主さまの気まぐれ-百鬼夜行の王-【完】

そして連日幽玄町の主さまの屋敷へ遊びに行っていた晴明は、主さまが起きてくるまでじっと縁側で待っていた。

あの主さまの部屋に入ろうと思えば入れるが…不機嫌全開で怒られるのは目に見えているので、なるべくならば入りたくはない。

主さまに怒られずにあの部屋へ入れるのは息吹だけ。


「そろそろ起きてはもらえないだろうか。私も日差しはあまり好きではなくてねえ」


「……」


「そういえば私の娘から預かり物をしているのだが、今日はよしておこう。ではまた明日来る」


「……預かり物…?」


少しだけ襖が開いて主さまが眠たそうな顔を出すと、晴明は主さまの懐にさっと手を伸ばして煙管をかっさらった。

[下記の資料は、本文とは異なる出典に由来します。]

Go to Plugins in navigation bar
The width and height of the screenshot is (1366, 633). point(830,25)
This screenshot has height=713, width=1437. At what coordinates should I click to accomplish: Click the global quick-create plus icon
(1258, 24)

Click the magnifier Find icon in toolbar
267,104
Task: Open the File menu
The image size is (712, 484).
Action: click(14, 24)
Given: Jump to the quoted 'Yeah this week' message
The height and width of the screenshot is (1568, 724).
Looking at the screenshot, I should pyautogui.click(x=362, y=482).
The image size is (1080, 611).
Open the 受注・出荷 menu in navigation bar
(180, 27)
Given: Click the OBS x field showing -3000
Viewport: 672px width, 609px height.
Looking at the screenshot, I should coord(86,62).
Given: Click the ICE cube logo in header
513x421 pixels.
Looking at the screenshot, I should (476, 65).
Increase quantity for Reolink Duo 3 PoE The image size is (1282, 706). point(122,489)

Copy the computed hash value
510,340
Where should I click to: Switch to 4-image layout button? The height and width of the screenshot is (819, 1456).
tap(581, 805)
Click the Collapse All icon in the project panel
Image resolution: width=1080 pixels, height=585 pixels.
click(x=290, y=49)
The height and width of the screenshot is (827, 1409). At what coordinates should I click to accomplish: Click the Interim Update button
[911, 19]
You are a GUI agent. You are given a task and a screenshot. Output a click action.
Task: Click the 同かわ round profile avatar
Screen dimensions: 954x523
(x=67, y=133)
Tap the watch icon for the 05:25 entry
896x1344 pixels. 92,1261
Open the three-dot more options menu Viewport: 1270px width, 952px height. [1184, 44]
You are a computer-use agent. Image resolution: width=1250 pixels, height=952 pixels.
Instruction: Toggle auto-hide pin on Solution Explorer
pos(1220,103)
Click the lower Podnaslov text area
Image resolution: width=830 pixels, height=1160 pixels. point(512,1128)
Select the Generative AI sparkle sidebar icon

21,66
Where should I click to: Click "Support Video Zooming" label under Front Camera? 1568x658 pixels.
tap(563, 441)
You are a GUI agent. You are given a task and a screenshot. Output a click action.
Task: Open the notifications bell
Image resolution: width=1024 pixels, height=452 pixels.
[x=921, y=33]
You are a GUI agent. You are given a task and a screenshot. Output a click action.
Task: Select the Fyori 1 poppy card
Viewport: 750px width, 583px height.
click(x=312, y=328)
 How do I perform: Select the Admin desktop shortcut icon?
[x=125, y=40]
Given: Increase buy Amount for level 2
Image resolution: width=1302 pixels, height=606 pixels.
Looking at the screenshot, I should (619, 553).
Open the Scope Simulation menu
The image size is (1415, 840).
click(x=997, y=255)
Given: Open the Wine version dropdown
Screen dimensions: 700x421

「ああ、預かり物だとも。見たいだろう?居住まいを正してそこから出て来い」


寝起きで不機嫌な主さまにこうも強く言えるのは息吹を除けば晴明だけで、息吹からの預かり物と聴いた主さまはのそのそと部屋から這い出てくると欠伸を噛み殺しながら晴明に目を遣った。


「見せろ」


「これだ。これより一生の宝物とせよ」


――手渡されたものは布で丁寧に包まれており、それを解くと中から桃色の髪飾りが出てきた。

それには見覚えがあってじっと見つめていると、晴明が席を外してひとりになった主さまの白い美貌に笑みが浮かんだ。


「これを…俺に?」


先日は息吹と離れ難く、寂しがる息吹に心が痛みながら自分の代わりにと濃紫の髪紐を残して行ったのだが…


主さまの手元には今、十六夜と名乗って姿を消して息吹を守っていた時にもらった鈴がある。

今も後生大事に百鬼夜行に出る時に持ち歩いていることを息吹は知らない。


「息吹…」


口許に引き寄せて1度口づけをすると、主さまは息吹の髪紐を帯飾りのようにして帯に挟み、何度も撫でた。


…怒りっぽくて素直になれないこんな駄目な自分に“大好き”と言ってくれる息吹のためなら、なんでもできる。


例え気まぐれに拾って育てた事実があっても、今は絶対に手放せず、一生を共に過ごす最初で最後の女だと決めているのだから。


「…会いたいな」


ごろんと寝転がった主さまは息吹の“ちゃんと寝て”という気遣いに気付き、その夜の百鬼夜行の後、会いに行こうと決めてまた部屋に戻った。